#### [What to do]
Take the lines below between the one holding "Choose Adaptive Upper (27) from list" and the one holding "You are a computer-use agent.", inclusive, and copy them exactly. Add nothing.

#### [Data under study]

■ ■ ■ ■ ■ ■ ■

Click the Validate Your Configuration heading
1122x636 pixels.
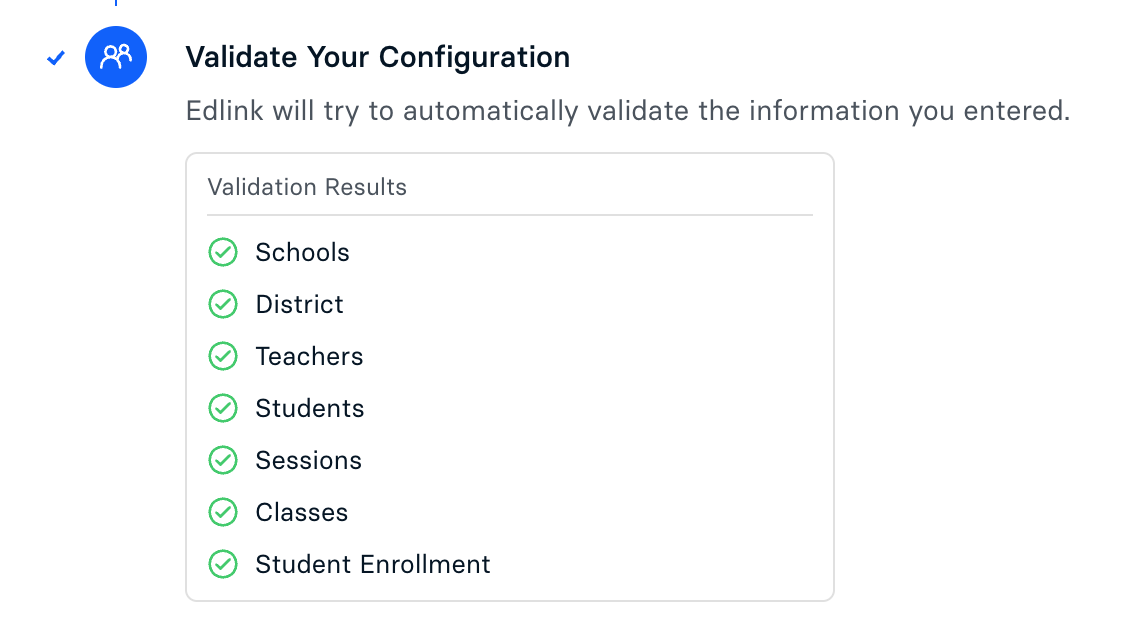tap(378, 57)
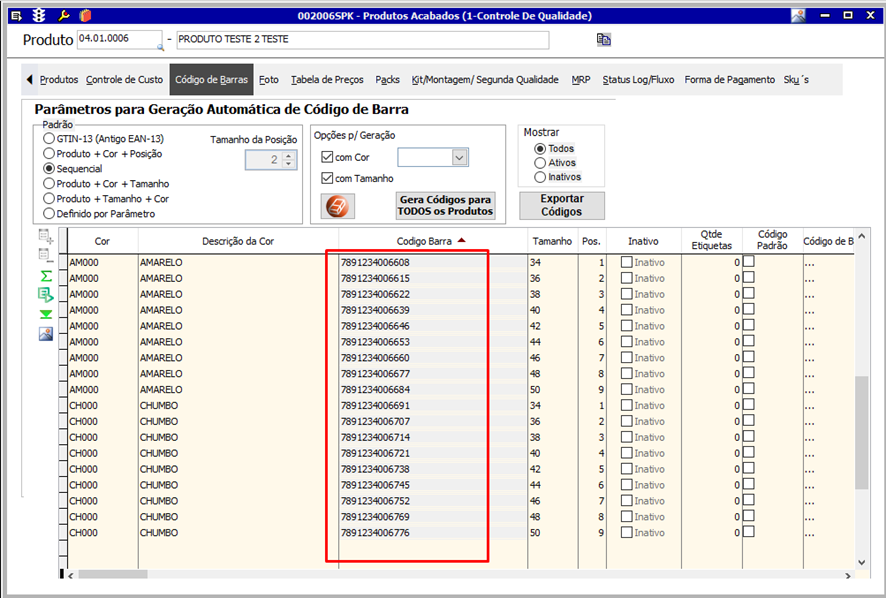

■ ■ ■ ■ ■ ■ ■

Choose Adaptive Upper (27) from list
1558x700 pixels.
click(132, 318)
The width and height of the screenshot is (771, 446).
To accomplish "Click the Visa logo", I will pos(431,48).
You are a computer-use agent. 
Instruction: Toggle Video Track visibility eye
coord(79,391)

■ ■ ■ ■ ■ ■ ■

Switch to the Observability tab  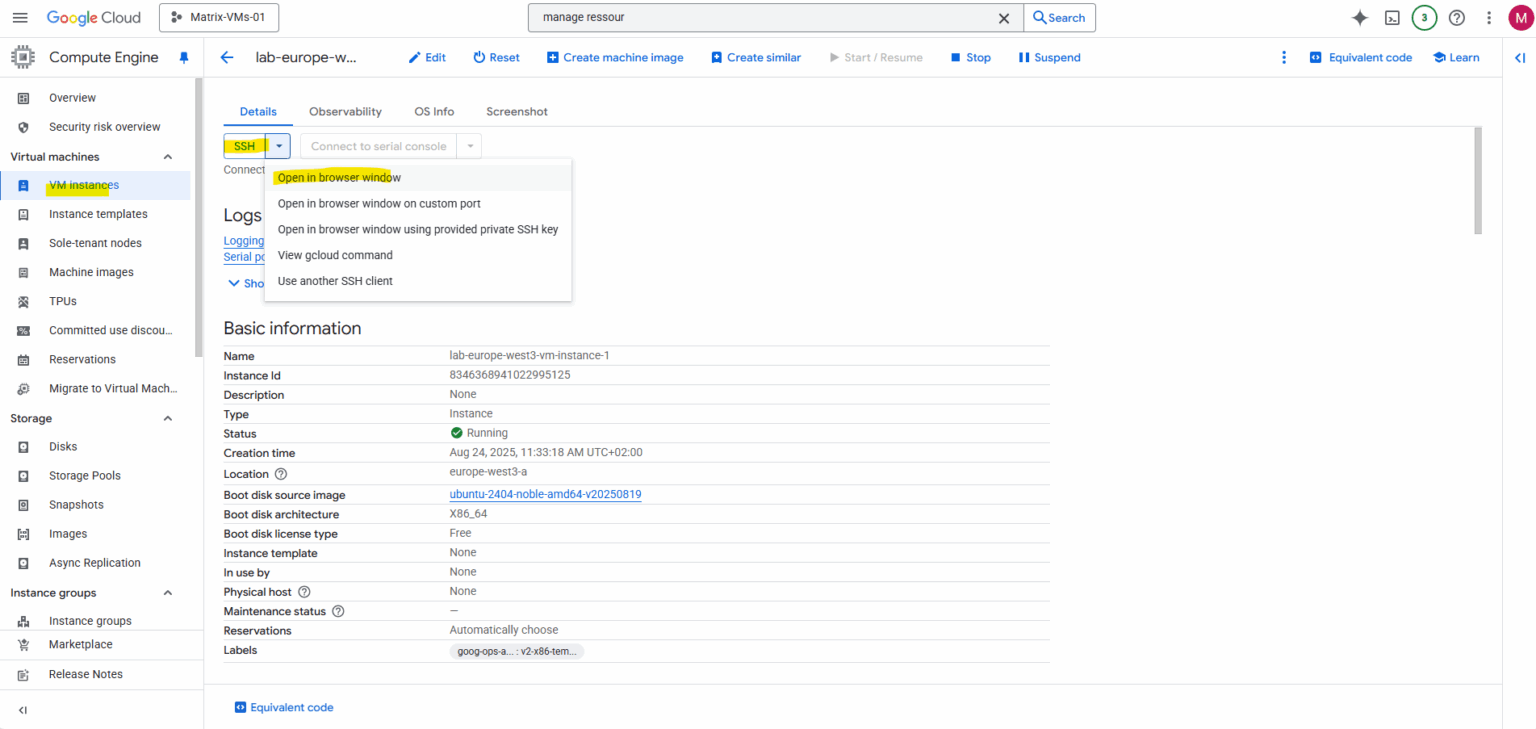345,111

■ ■ ■ ■ ■ ■ ■

#### [Task response]
Choose Adaptive Upper (27) from list
1558x700 pixels.
click(132, 318)
The width and height of the screenshot is (771, 446).
To accomplish "Click the Visa logo", I will pos(431,48).
You are a computer-use agent. 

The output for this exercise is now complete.